The blurb slings:
This heroic fantasy is set in a world of ominous landscape and macabre menace that is a dark mirror of our own. A spellbinding tale of good versus evil, it features one of Stephen King’s most powerful creations—The Gunslinger, a haunting figure who embodies the qualities of the lone hero through the ages, from ancient myth to frontier western legend.
The Gunslinger’s quest involves the pursuit of The Man in Black, a liaison with the sexually ravenous Alice, and a friendship with the kid from Earth called Jake. Both grippingly realistic and eerily dreamlike, here is stunning proof of Stephen King’s storytelling sorcery.
I sought this book out because it’s famous (or rather it’s the first book in a famous series). I didn’t really know what to expect other than a tower and a cowboy.

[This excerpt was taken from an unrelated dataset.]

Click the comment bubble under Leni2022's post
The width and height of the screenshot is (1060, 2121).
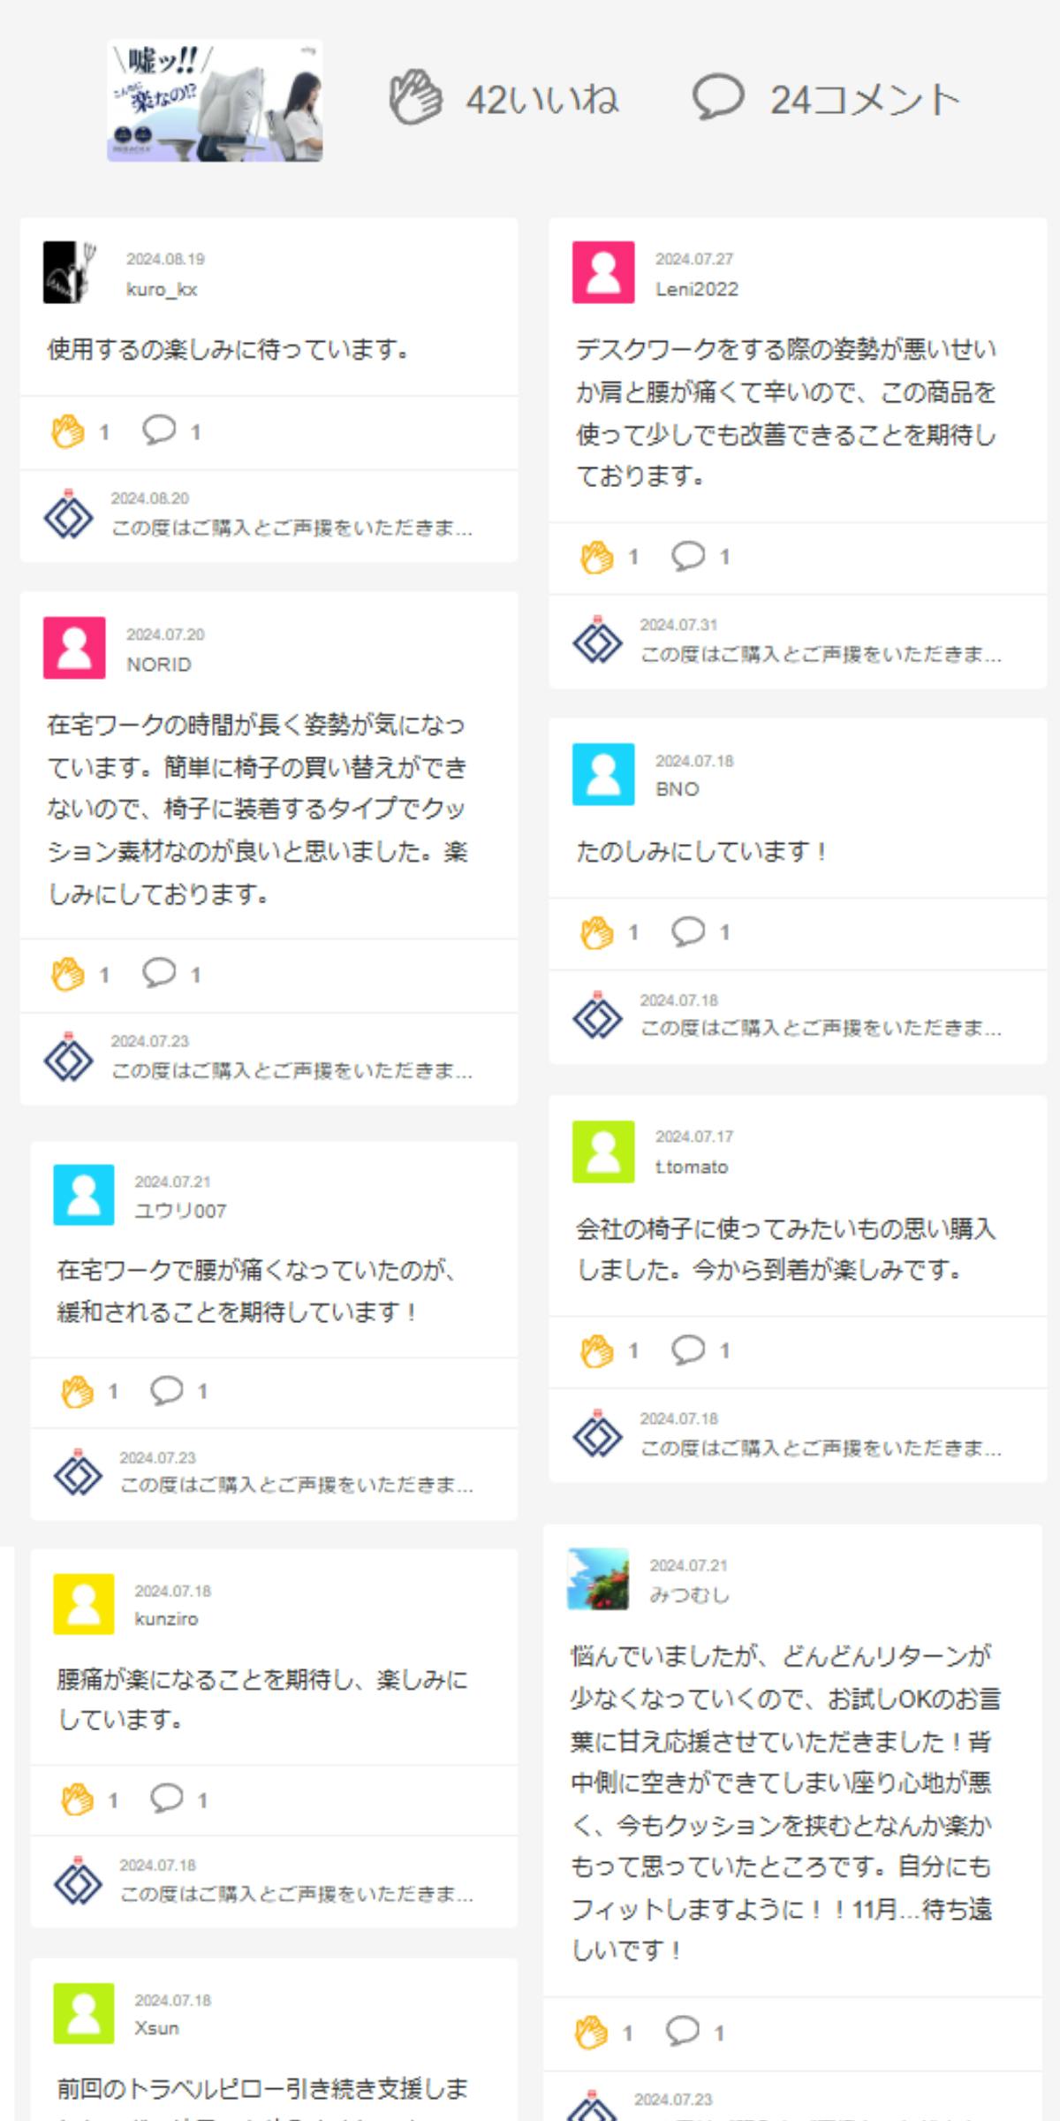[688, 556]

Considering it’s a fantasy series it’s quite Stephen King – there aren’t many fantasy tropes and there’s an unusual amount of unexplained creepiness.

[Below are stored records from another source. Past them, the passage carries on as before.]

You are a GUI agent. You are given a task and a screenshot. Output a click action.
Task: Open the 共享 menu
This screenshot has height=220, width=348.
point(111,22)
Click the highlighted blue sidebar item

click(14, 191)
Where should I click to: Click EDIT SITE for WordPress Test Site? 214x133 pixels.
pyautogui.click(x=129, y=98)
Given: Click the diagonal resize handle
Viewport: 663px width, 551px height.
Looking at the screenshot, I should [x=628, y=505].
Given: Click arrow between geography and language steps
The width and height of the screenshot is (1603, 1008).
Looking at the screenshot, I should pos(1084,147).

The story is mostly told in flashbacks (at one point recursive flashbacks three levels deep). There’s nothing really wrong with this, although it’s a bit much to keep up with, but it leaves the main plotline pretty straightforward because so much of the writing has gone into the flashbacks.
The description of the desert was very vivid and the descriptions of the future (alternate?) Earth culture were interesting, although I think that was mostly for the mystery of wondering what’s going on.
This book reminded me a bit of Dune in that it has flashes of greatness but overall doesn’t have the same effect it would have done when it was first published.
As it’s the first book in the series it predictably doesn’t wrap everything up, although it does basically resolve its main plot arc.